### Extract provided
With objectives in favour of one team, it involves one team deploying an all-out defense strategy. Sitting in their own spawn, protecting the goals at all costs. Ensuring any dead enemies need to spend precious seconds crossing the entire map to have another shot at taking them down from power positions.
Now, it’s being adopted in the Call of Duty game mode Overload, and it’s a worrying sign for Ranked players.
Competitive Call of Duty has been searching for a solid third game mode, to join Hardpoint and Search and Destroy, for the better part of a decade, ever since Uplink was left in the Jet Pack era.
This year, Overload replaced Control to add chaos and speed to the ranks, rather than the method and strategy. For the most part, it’s been a warm welcome.
That is, until people decided that opening up a winning margin is enough to put the brakes on, park the bus, and keep the objective as far away from the opposition as possible.
POV: You’re up multiple points in Overload pic.twitter.com/WL9fopjikX
— CDL Intel (@intelCDL) January 24, 2026
Popularised in the qualifiers, Miami Heretics deployed it during their game versus Toronto KOI. Keeping the Overload objective in their spawn on Exposure, winning them the tie in a somewhat cheesy manner.
FaZe Vegas then did the same to LA Thieves in their Overload matchup, albeit with a few hairy moments, and won their map comfortably.
While the system has its benefits and is a completely valid way of playing, the entertainment value collapses. The mode is being nullified after the smallest of winning margins are opened.
It’s a tactic ingrained in Call of Duty folklore, though.
Way back in 2012, on Capture the Flag, teams would simply hold their objectives behind the deepest headglitches on the map Slums, making it almost impossible to score points.
It reared its head in Modern Warfare 2 with Control too. Teams would give up one of the objective points and sit the entire team behind major chokepoints, knowing that they had enough lives spare to win, if only they camped hard enough.

### Material
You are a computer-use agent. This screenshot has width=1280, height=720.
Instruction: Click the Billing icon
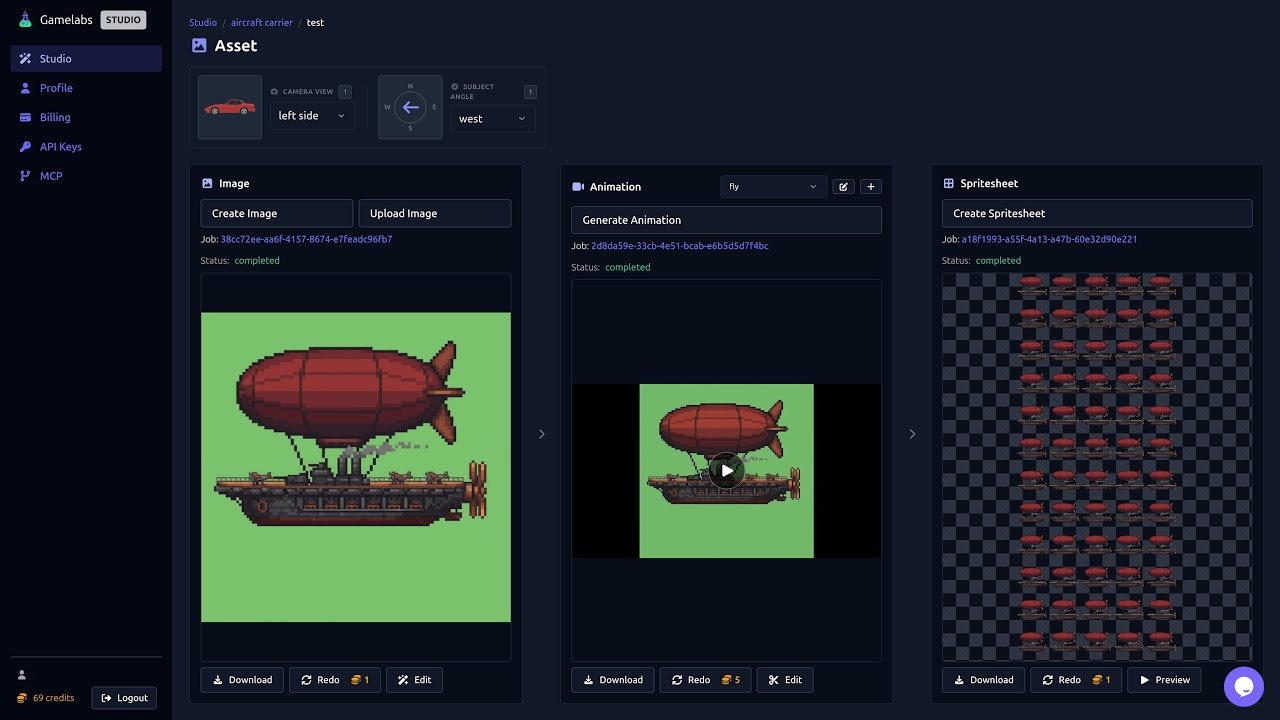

### Work to complete
1. Summarize the article on the defensive tactic in Overload in two sentences.
2. Write the next part of the article on the defensive tactic in Overload, starting after its final sentence.
The data have no connection to the article on the defensive tactic in Overload.

### Per-task outputs
1. Teams with a lead in the competitive Call of Duty mode Overload have begun keeping the objective in their own spawn to protect their margin, as Miami Heretics did against Toronto KOI and FaZe Vegas did against LA Thieves. Although the approach is a valid way of playing, it causes the mode's entertainment value to collapse, and similar defensive play appeared earlier in Capture the Flag in 2012 and in Control in Modern Warfare 2.

2.
So, how do you solve it?
Well, in professional play, teams have discussed banning the tactic through the ‘Gentleman’s Agreement’, which recently affected Search and Destroy with a limited use of snipers. The handshake system would mean teams wouldn’t use the tactic or face being blacklisted and exempt from scrims.
But that doesn’t solve the problem for Ranked Play, which launches on February 5. Instead, players are calling for an in-game change to the rules.

“They need to make it so that you have 30 seconds to clear the device past your scoring zones or the device carrier dies, and the device resets,” one player suggested on X (previously Twitter).
“Or reduce the round time, and the timer stops when someone has the device,” they added.
The latter suggestion appears to be popular, with it being echoed across social media, in the hope that the developers implement a change.
Other options include removing the ability for the device holder to also hold and shoot their gun, as Uplink did. Or creating dead zones that the device carrier cannot go back past.
Typically, Treyarch is renowned for being a competitive-first developer, which will give fans faith that a fix could come very soon. Or else Black Ops 7 Ranked and the Call of Duty League is set for a very perilous experience when Overload comes on the screens.